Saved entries
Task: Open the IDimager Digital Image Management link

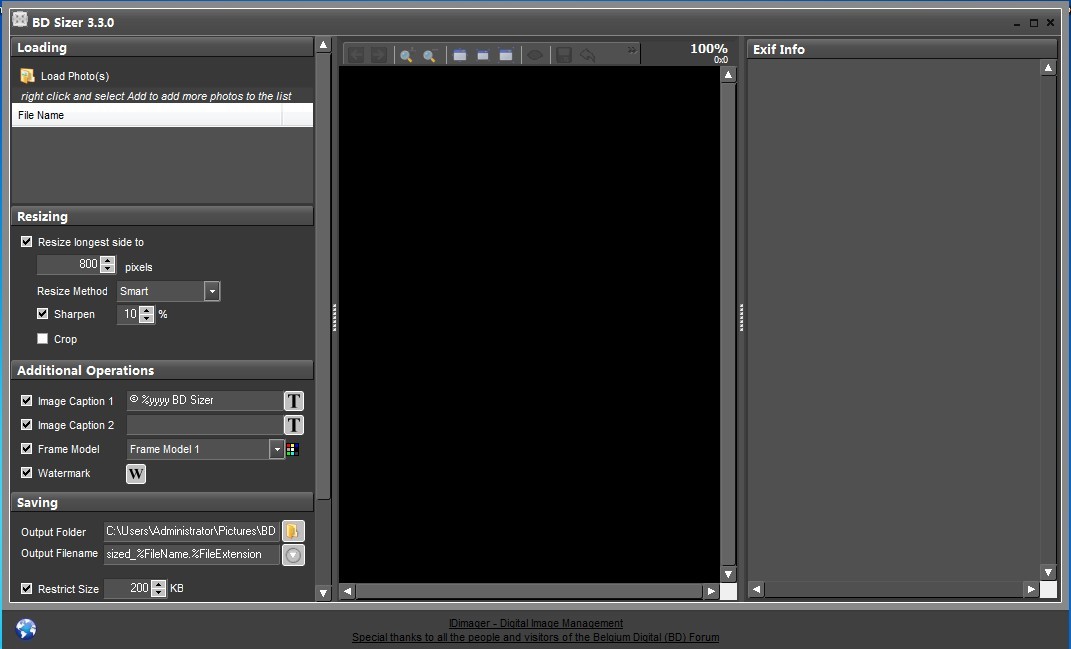Action: pyautogui.click(x=535, y=623)
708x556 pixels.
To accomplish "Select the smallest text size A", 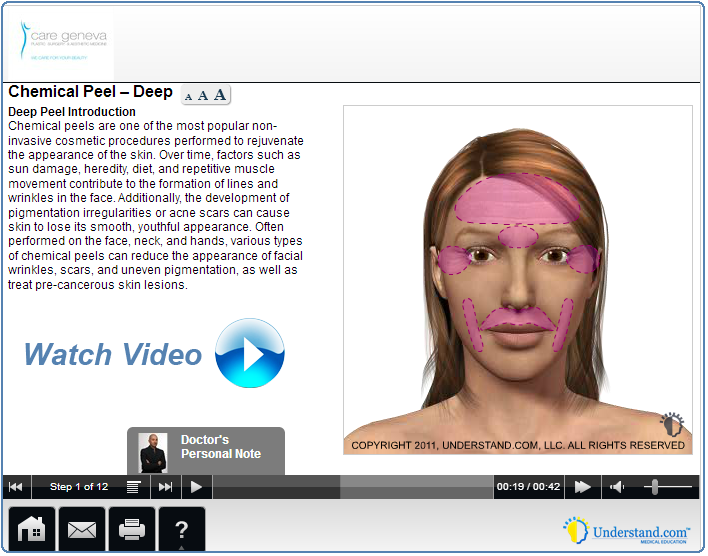I will (188, 97).
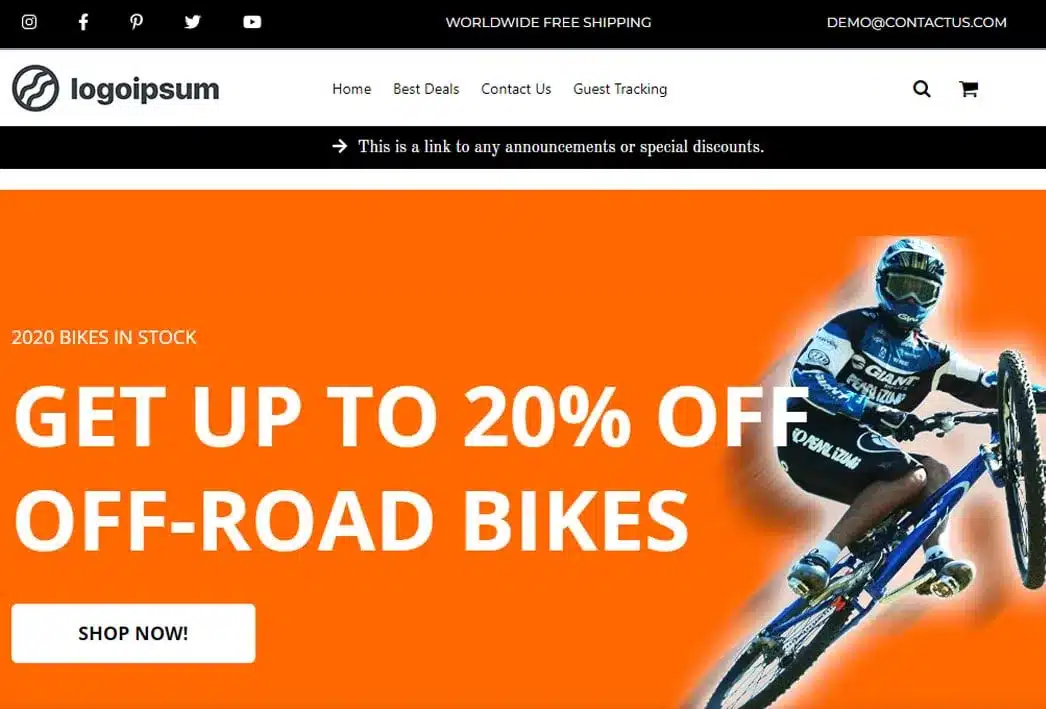
Task: View the shopping cart icon
Action: [969, 89]
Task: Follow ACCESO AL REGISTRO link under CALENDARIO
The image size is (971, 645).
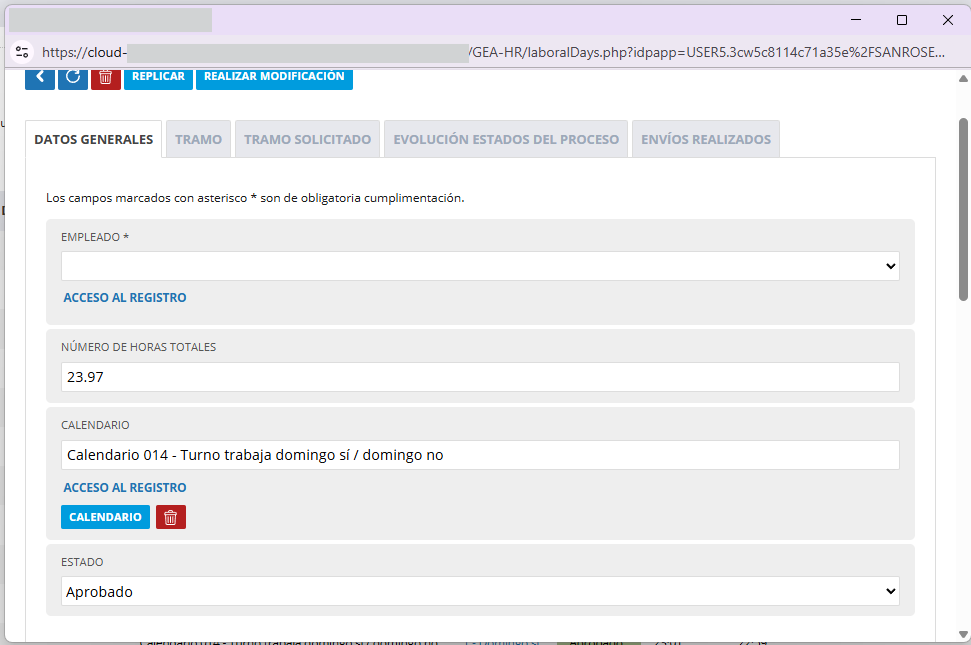Action: tap(125, 488)
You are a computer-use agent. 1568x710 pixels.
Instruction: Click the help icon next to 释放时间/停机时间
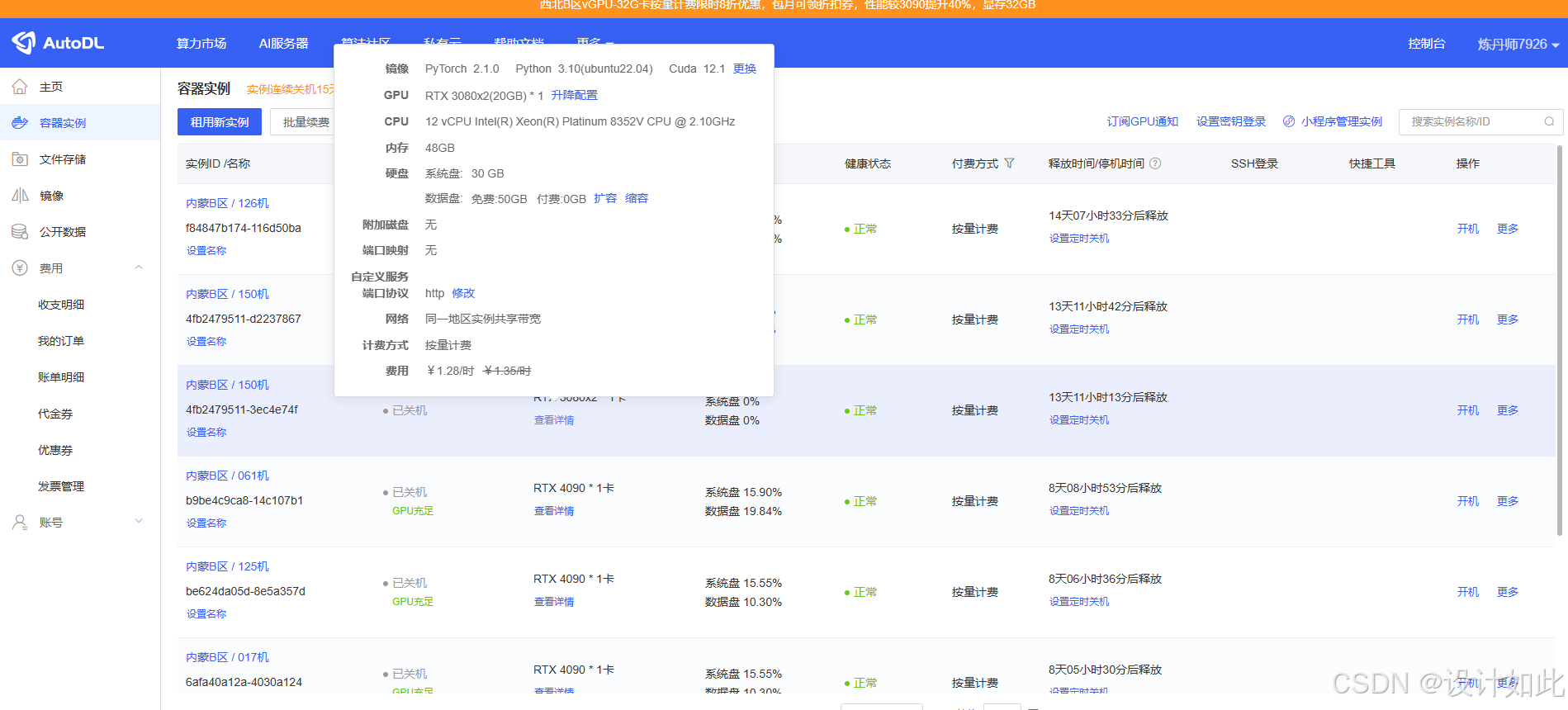(x=1155, y=163)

TRY IT: Starting at the line that contains "Instruction: Click the", reproduce each line exactly through the end of the entries above, leaving every picture out.

THE ANSWER:
Instruction: Click the help icon next to 释放时间/停机时间
(x=1155, y=163)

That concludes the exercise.